Subclasses may enforce further conditions as defined in their class documentation.

Specified by:
isEncodable in interface TagChunkCodec
Parameters:
chunking - Chunking to test.
Returns:
true if the chunking is consistently encodable.
Throws:
UnsupportedOperationException - If the tokenizer is null so that this is only a decoder.

isDecodable

public boolean isDecodable(StringTagging tagging)
Returns true if the specified tagging may be consistently decoded into a chunking.
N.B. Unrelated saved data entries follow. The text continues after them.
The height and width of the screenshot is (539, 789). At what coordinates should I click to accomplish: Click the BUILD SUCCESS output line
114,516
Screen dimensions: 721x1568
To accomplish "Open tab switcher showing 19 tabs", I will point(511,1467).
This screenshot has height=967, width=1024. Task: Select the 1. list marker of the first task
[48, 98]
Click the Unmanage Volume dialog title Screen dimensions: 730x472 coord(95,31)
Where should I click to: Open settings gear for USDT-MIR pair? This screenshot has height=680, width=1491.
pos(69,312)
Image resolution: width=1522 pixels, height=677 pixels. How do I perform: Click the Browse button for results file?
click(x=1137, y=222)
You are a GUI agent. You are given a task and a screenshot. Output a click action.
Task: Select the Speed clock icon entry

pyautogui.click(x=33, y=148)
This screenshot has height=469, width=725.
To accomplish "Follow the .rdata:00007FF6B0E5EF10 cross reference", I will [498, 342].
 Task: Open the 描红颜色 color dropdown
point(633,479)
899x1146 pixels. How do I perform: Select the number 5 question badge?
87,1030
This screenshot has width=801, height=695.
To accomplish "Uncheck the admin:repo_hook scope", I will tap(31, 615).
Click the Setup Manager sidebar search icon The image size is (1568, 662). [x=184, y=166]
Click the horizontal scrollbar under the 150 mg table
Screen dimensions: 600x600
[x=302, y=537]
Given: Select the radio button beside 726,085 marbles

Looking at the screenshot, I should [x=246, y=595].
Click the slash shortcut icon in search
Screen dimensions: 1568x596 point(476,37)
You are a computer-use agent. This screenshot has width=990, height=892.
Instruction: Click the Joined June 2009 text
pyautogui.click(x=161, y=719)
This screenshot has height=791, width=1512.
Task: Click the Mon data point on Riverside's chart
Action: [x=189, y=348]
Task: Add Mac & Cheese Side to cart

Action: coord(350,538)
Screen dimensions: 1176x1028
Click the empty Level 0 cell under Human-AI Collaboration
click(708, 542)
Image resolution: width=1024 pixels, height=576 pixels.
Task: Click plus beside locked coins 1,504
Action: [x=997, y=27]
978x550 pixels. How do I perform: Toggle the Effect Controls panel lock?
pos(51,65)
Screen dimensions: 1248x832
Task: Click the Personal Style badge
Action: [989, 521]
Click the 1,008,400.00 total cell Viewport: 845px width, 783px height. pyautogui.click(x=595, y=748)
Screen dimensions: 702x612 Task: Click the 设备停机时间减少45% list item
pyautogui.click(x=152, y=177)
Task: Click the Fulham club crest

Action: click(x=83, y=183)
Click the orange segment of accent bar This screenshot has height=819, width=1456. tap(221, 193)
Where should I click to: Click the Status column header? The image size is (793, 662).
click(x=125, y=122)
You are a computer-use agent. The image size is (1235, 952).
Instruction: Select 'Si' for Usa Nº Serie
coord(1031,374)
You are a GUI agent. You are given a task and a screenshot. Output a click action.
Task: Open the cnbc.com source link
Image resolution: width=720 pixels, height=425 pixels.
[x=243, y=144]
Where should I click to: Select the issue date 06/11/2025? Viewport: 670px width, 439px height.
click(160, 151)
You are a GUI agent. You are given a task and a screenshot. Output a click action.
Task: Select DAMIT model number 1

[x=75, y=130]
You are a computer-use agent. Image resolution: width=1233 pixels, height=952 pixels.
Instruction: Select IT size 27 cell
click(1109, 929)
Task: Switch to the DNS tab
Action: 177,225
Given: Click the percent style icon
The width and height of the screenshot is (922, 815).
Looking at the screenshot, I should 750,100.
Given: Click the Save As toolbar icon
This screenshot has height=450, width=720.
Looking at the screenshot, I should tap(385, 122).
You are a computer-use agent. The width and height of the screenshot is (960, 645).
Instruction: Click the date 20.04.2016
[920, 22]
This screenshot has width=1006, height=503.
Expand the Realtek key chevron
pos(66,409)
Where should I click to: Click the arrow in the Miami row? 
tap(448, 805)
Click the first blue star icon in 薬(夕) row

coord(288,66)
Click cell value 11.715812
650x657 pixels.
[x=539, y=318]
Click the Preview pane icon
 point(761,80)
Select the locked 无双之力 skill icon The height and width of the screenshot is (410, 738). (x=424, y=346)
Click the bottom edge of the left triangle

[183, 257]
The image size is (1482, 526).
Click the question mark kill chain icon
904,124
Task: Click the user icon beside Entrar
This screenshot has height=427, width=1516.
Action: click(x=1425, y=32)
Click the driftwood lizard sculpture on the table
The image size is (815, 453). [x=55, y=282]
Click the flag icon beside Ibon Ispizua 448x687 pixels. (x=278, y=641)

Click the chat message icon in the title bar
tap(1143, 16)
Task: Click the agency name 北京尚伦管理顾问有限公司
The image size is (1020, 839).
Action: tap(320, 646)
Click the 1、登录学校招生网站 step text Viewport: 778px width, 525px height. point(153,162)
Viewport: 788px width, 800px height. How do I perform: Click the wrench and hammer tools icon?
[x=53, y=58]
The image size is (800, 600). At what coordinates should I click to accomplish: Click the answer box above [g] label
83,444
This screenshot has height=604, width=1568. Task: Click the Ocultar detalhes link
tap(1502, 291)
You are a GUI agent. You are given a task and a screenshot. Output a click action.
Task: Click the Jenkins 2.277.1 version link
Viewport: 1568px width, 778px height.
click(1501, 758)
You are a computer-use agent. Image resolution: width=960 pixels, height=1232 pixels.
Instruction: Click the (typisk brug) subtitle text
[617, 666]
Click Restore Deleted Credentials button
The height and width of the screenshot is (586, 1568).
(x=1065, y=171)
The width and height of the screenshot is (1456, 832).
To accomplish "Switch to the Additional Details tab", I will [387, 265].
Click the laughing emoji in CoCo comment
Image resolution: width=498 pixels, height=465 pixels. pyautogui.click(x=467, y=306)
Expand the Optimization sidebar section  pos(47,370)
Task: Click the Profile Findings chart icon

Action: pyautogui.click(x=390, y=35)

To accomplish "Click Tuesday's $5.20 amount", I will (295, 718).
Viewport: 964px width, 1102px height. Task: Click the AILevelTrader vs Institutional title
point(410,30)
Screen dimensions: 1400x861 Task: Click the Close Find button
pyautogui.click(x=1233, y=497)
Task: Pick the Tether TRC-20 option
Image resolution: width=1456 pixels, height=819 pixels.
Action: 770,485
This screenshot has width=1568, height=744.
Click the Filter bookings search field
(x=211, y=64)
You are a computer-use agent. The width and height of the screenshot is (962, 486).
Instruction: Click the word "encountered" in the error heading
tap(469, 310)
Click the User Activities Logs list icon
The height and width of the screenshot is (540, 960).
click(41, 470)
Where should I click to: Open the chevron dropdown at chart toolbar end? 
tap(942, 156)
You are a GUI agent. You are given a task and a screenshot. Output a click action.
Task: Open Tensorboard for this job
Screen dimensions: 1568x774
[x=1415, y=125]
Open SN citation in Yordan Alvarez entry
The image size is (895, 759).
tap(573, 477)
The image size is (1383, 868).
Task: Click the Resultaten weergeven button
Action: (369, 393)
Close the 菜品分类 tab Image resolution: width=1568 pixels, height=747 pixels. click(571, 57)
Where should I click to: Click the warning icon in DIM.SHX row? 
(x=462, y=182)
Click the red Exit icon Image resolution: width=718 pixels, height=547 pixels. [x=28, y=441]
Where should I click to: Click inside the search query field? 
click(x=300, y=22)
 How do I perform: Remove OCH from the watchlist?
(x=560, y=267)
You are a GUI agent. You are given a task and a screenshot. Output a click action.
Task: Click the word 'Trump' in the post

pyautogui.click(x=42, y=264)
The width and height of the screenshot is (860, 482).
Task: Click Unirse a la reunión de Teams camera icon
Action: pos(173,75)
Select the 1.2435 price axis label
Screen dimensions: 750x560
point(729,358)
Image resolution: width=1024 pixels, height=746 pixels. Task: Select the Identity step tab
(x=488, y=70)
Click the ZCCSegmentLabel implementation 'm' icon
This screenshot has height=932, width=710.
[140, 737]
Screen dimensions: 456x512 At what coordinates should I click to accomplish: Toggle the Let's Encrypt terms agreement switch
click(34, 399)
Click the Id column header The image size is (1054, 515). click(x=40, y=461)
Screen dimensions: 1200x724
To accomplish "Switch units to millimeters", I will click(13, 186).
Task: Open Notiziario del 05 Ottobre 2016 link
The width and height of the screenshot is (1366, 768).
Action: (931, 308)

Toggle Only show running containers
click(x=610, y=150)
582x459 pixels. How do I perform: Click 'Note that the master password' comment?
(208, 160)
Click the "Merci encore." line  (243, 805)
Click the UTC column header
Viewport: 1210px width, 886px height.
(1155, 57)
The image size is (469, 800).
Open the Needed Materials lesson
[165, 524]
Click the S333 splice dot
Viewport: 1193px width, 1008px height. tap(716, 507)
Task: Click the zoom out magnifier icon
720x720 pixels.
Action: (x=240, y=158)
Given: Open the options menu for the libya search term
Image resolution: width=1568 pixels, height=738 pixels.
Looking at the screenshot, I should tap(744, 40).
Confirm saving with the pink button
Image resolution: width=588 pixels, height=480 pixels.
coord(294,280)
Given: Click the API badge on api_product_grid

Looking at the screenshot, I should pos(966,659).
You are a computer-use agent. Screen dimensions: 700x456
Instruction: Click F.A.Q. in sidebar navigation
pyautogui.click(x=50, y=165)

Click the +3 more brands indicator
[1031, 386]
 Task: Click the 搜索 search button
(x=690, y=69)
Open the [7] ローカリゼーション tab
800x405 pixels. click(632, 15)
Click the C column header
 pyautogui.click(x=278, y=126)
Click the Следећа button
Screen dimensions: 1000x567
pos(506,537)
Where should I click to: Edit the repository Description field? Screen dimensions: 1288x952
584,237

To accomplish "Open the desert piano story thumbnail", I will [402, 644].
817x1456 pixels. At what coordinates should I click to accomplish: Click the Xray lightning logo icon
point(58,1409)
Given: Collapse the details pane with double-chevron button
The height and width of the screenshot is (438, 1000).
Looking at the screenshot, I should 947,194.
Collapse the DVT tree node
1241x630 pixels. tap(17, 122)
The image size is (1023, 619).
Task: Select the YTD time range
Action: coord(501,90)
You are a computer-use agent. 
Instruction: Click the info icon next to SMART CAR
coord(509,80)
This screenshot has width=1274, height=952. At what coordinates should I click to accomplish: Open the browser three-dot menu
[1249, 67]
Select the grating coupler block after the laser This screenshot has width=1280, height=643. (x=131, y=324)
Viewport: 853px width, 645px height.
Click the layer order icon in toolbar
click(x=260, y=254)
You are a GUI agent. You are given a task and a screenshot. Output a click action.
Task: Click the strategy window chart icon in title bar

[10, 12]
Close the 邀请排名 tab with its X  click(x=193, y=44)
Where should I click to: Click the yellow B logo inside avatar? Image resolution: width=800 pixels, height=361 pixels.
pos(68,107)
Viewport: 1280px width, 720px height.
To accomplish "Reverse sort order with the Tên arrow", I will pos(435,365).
A tagging is decodable if its tokens are the tokens produced by the tokenizer for this coded and if the tags form a legal sequence.

Specified by:
isDecodable in interface TagChunkCodec
Parameters:
tagging - Tagging to test for decodability.
Returns:
true if decoding then encoding produces the specified tagging.
Throws:
UnsupportedOperationException - If the tokenizer is null so that this is only a decoder.